While the Fed’s decision to leave rates unchanged is easy to understand, the market’s reaction to it takes more explaining. The stock market dropped by 1.5% in response to last week’s Fed meeting. Investors had speculated that rate cuts would occur more rapidly than the Fed forecast. Last week’s decision to leave rates unchanged, plus Powell’s subsequent comments, threw cold water on some of that speculation.
Lower interest rates boost stock valuations and encourage economic activity. However, while the Fed welcomes a healthy stock market, it’s not their mission to use interest rate policy to support the market. As for economic activity, Gross Domestic Product growth was strong in the second half of the year. In essence, the Fed is judging that a resurgence of inflation is a greater threat than a recession. That’s why it is choosing to go slow on lowering interest rates.
The Fed’s decision was vindicated a couple of days later by a surprisingly strong jobs report, showing that the economy is still going strong. The setback in the stock market shouldn’t be blamed on the Fed so much as wishful thinking about rate cuts.
Powell chided speculators in his comments after the Fed meeting for thinking good news was bad news. Indeed, there have been times when good news on economic growth has prompted an adverse reaction from stocks because it reduces any urgency the Fed might feel about cutting rates. Ultimately, a strong job market should be viewed as a positive for stocks rather than a negative.
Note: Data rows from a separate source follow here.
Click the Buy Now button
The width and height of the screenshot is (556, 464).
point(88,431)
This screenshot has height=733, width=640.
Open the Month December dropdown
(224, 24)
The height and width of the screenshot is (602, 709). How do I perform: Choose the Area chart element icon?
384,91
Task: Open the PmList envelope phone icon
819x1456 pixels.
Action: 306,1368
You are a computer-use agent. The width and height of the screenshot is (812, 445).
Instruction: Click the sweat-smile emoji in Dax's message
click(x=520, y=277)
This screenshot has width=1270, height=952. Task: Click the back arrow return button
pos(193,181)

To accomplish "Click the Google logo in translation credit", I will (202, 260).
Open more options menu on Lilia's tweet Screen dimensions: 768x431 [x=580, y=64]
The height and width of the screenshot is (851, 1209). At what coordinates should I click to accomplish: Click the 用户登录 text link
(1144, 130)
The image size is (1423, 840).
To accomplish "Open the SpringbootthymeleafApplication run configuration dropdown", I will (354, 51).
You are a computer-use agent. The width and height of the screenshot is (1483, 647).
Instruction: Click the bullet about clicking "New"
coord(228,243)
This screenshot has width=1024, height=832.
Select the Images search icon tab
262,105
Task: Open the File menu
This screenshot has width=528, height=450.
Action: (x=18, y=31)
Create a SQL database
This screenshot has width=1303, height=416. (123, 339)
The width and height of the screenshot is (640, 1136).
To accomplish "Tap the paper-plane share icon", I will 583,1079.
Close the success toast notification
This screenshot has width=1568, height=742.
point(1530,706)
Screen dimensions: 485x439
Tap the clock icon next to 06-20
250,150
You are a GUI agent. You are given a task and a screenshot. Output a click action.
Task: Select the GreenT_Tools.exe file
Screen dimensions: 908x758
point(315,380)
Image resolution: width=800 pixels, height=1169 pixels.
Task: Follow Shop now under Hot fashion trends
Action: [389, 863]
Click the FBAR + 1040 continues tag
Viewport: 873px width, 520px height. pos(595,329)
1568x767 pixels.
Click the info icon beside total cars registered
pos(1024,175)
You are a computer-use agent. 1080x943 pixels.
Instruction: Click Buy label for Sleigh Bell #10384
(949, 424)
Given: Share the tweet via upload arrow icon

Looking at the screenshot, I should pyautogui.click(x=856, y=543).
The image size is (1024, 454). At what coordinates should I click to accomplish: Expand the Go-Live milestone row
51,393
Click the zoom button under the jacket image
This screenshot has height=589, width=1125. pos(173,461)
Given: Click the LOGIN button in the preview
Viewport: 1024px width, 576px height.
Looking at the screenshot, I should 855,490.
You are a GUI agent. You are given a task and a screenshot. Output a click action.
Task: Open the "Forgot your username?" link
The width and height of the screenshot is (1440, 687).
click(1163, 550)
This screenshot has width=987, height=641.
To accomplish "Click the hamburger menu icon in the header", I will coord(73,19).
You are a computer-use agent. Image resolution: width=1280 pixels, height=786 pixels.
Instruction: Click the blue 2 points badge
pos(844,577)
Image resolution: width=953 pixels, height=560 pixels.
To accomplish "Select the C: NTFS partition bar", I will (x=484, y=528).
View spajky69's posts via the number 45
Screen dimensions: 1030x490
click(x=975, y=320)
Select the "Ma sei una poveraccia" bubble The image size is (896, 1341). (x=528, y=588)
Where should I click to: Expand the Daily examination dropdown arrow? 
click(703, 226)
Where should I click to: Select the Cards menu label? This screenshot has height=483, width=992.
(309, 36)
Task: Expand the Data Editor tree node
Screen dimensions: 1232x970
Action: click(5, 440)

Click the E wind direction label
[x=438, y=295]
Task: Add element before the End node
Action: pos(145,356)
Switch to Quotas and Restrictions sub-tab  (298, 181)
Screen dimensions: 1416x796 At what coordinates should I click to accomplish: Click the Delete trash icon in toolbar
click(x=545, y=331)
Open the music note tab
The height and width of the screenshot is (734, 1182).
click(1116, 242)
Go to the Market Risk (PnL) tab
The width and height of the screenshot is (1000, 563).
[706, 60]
The benefits of keeping rates higher longer
While investors were hoping for a quick boost via aggressive rate cuts, the Fed’s caution about inflation seems justified. Plus, there are several benefits to keeping rates higher longer:
- Making sure inflation is dead. Generally speaking, severe inflation has more long-term negative effects than an economic slowdown, so erring on the side of firmly suppressing inflation is a good idea.
- Cooling speculation. The stock market has rallied strongly in recent months. The extreme reaction to last week’s Fed meeting suggests speculation about aggressive rate cuts was fueling some of that rally. Letting some of the air out of a speculative bubble is better than letting it get out of control.
- Creating less incentive to borrow. Lower interest rates encourage borrowing. Record consumer and government debt suggests borrowers already have plenty of incentive.
- Creating more incentive to save. The flip side of borrowing is saving. Saving rates have plunged over the past couple of years. Higher rates might encourage more savings.
As for the stock market, it has more than recovered from having its wishful thinking disappointed. In the two days following its sharp losses after the Fed meeting, the S&P 500 gained back even more than it had lost. Perhaps Friday’s strong jobs report allowed investors to treat good news as good news. Or else they found something else to speculate about.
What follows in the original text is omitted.